Se ne discuterà all’interno dello Strategy Group di mercoledì ma è una decisione che spetta alla FIA e al promoter, la Formula 1, quella sullo svolgimento o meno del Gran Premio di Cina del prossimo 19 aprile.

L’epidemia di coronavirus ha portato alla cancellazione dell’ePrix di Sanya, diverse compagnie aeree hanno da tempo interrotto i collegamenti con la Cina, in uno scenario tale da rendere, allo stato attuale delle cose, impossibile organizzare logisticamente l’invio del materiale alla volta di Shanghai.

Christian Horner, da Londra, ha commentato il quadro di grande incertezza intorno al quarto appuntamento in calendario, rimettendosi alle valutazioni che farà la FIA: Sono certo che verranno svolte le necessarie verifiche in merito a un rinvio o cancellazione della gara. Teniamo un occhio molto attento sulla situazione”.

Sochi esclude uno scambio di date

Negli ultimi giorni si sono registrate indiscrezioni di un possibile cambio di data con il Gran Premio di Russia, in programma a settembre. Una mossa che consentirebbe di guadagnare tempo, in attesa che le condizioni d’emergenza rientrino, come le limitazioni agli spostamenti da e verso la Cina.

Tuttavia, gli organizzatori della gara di Sochi legittimamente non intendono cambiare la collocazione in calendario, che porterebbe ricadute sull’intera programmazione dell’evento, a partire dalla vendita dei tagliandi.

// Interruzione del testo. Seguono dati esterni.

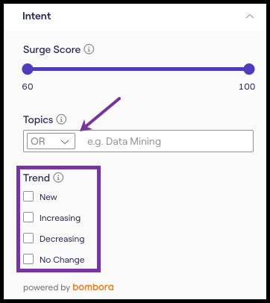Click the 'No Change' label text
This screenshot has width=270, height=303.
point(62,260)
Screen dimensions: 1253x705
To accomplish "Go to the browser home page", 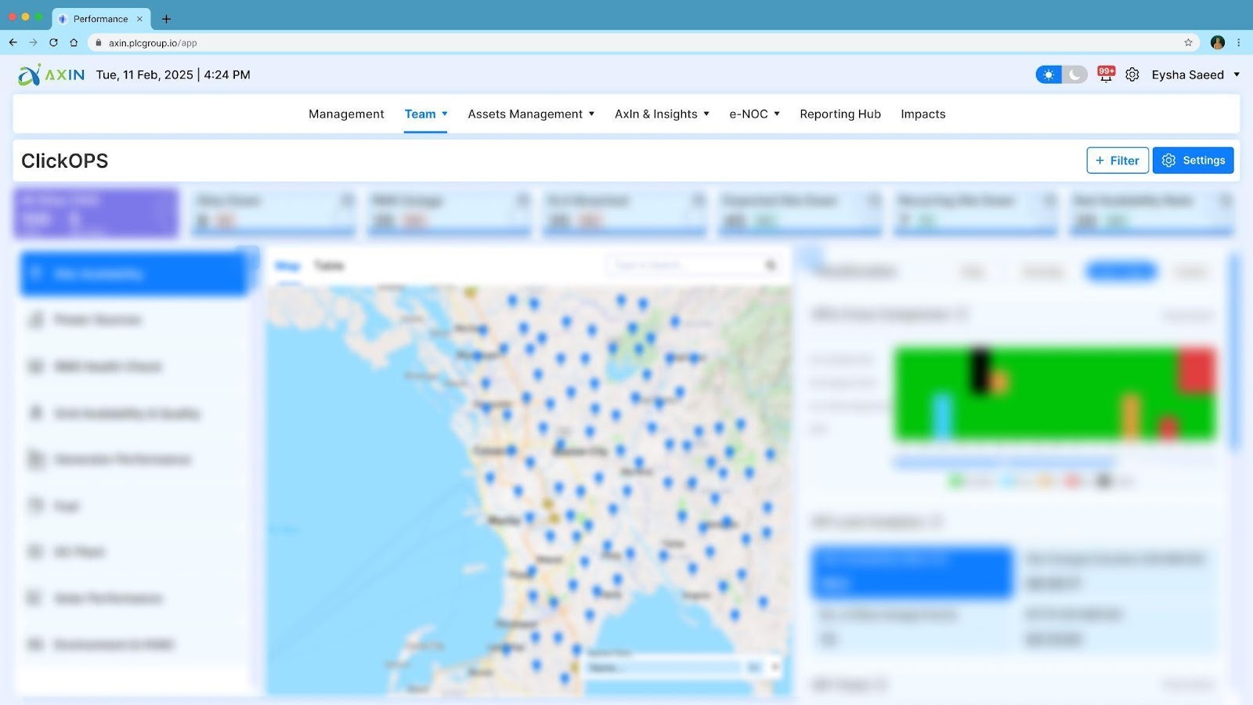I will pyautogui.click(x=74, y=42).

Riposizionare il GP di Cina

Una possibile soluzione alternativa alla cancellazione del GP di Cina – posto che non venga confermato lo svolgimento come da programma – potrebbe essere una modifica della data. Ma quando?

Un calendario a 22 gran premi, mai così folto di appuntamenti, offre un solo teorico “slot” nel quale immaginare possibile l’inserimento della gara di Shanghai: tra GP del Giappone e GP degli Stati Uniti, tra l’11 ottobre e il 25. Non mancherebbero, tuttavia, le difficoltà logistiche del posizionare tre gare in tre settimane, specialmente nell’invio del materiale alla volta di Austin da un’eventuale gara in Cina dopo Suzuka.

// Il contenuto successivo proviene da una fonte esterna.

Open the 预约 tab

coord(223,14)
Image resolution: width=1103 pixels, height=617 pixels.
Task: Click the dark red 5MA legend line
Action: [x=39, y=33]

Mercoledì emergeranno indicazioni più chiare in merito alla gestione del calendario e della gara di Shanghai. Ricordiamo come al'interno dello Strategy Group siano rappresentati FIA e Formula 1, Mercedes, Ferrari, Red Bull, McLaren, Williams, sebbene Liberty Media abbia allargato le riunioni ammettendo la partecipazione passiva di tutte le squadre interessate.